Word and Image

This exhibition is now closed

"Every picture tells a story." "An illustration is worth a thousand words." From the invention of printing in Western countries about 1440, men realised that the meaning and significance of the text of books could be amplified and enhanced by the use of visual images and illustrations. Robert Erwin, the Reference Librarian at the University of Canterbury, and Robin Stevens, the Head of Acquisitions there, have brought together a collection of about forty books in an exhibition called Word and lmage which opens on August 7 to show how this association has developed throughout the history of printing.
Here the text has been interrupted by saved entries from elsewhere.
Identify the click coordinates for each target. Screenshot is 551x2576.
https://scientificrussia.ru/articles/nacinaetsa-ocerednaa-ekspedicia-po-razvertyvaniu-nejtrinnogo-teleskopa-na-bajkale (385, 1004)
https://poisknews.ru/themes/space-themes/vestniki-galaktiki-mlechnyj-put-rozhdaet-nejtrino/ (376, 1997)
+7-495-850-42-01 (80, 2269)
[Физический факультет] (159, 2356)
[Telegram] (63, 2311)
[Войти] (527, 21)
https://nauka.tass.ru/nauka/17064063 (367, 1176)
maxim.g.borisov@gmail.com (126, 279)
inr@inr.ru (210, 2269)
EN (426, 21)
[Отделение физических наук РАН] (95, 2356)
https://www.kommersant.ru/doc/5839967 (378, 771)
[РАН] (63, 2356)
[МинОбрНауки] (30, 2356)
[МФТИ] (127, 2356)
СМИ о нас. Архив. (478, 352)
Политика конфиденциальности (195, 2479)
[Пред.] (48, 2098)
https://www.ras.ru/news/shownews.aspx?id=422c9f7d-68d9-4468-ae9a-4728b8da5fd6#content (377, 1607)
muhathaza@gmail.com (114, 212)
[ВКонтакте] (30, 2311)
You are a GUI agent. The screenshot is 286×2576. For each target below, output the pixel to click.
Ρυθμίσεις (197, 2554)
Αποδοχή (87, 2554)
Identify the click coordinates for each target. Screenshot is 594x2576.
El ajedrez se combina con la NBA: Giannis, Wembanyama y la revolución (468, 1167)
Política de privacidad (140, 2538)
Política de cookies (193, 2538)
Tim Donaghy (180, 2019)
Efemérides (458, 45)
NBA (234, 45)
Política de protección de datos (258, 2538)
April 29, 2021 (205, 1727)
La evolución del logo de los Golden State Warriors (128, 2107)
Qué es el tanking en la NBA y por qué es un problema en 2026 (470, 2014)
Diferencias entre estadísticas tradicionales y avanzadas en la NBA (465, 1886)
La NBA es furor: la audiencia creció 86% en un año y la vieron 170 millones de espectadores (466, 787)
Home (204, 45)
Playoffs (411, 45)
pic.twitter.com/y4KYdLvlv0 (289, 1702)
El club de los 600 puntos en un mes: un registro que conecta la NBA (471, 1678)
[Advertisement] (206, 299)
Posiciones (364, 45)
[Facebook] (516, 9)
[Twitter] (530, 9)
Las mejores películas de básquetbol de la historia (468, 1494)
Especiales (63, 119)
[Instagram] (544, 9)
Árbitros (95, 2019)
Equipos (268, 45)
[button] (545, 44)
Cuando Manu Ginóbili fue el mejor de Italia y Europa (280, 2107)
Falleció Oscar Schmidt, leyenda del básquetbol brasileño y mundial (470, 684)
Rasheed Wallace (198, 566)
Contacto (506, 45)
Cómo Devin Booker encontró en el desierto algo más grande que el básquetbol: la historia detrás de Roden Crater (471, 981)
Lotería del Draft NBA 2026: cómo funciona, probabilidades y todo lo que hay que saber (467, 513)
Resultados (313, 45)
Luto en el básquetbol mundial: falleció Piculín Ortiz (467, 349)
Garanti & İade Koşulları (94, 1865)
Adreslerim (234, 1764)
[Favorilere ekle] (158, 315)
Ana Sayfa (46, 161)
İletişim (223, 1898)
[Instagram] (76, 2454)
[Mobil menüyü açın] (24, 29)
The ideas of the exhibition originated in the discovery, during the last long vacation, among material which had hitherto been unsorted, of an eighteenth century edition of Gellert's Fables, published in Amsterdam in 1772, in which the point of the little moral tales is beautifully complemented by a series of vivid and lively copper-plate engravings, which are hand coloured. The Director of the Gallery, Rodney Wilson, has a particular interest in Dutch art and when he was shown the volume – remarkable for the elegance of its printing as well as its illustration – he said, "What else have you like this?" The Library, in fact, had a good deal in its rare books collection, and most of what will be exhibited has been lent by the University. Most of the books were known to Mr Erwin and Mr Stevens but as they began to explore the collection they found unexpected treasures. They knew of the "Nuremberg Chronicle" for example, a history of the then-known world, printed by Anton Koberger in 1493 (this is the oldest book in the exhibition), as they did of a superb herbal by Charles de L'Ecluse, published in Antwerp by the Plantin Press in 1601, and of the splendid facsimile edition of Chaucer's works – the so-called "Kelmscott Chaucer" (1 896) – printed by William Morris with illustrations by Burne-Jones. But Edward Lear's Journal of a landscape painter in Southern Calabria (1852) with sensitively executed topographical views was new to them, as was Richard Doyle's In Fairyland (1875), a fine example of a nineteenth century illustrated children's book. Private collectors in Christchurch have lent items, as have other libraries throughout New Zealand. The Alexander Turnbull Library for example, has made available one of the most celebrated illustrated books of the twentieth century, the Golden Cockerel Press edition of the Four Gospels (1931) designed and with wood engravings by Eric Gill. The Robert McDougall Art Gallery itself has contributed material, notably a page from William Blake's Book of Job (1826) which it has only recently acquired.

This association of words and images can be traced back much earlier than the invention of printing of course. In Chinese calligraphy the word is the image and there will be examples of this. Greek pottery often links words and images too, and the University of Canterbury is lending a cup from the Logie Collection to show this aspect of the association. Illuminated manuscripts from the medieval period marvellously combine text and illustration and two fragments from Books of Hours are being borrowed from the Alfred and lsobel Reed Collection in the Dunedin Public Library.

An exhibition of books as works of art – as examples of print-making as well as of fine printing – is probably new to Christchurch. What promises to make it lively and visually stimulating is its variety; examples range from the first volume of the Royal Society of London's Philosophical Transactions of 1665 to Jean de Brunhoff's Babar the Elephant, from a German Bible printed in 1494 to a work printed and illustrated by Leo Bensemann here in Christchurch at the Caxton Press. An audiovisual programme is being prepared to accompany the exhibition which will run until October 5.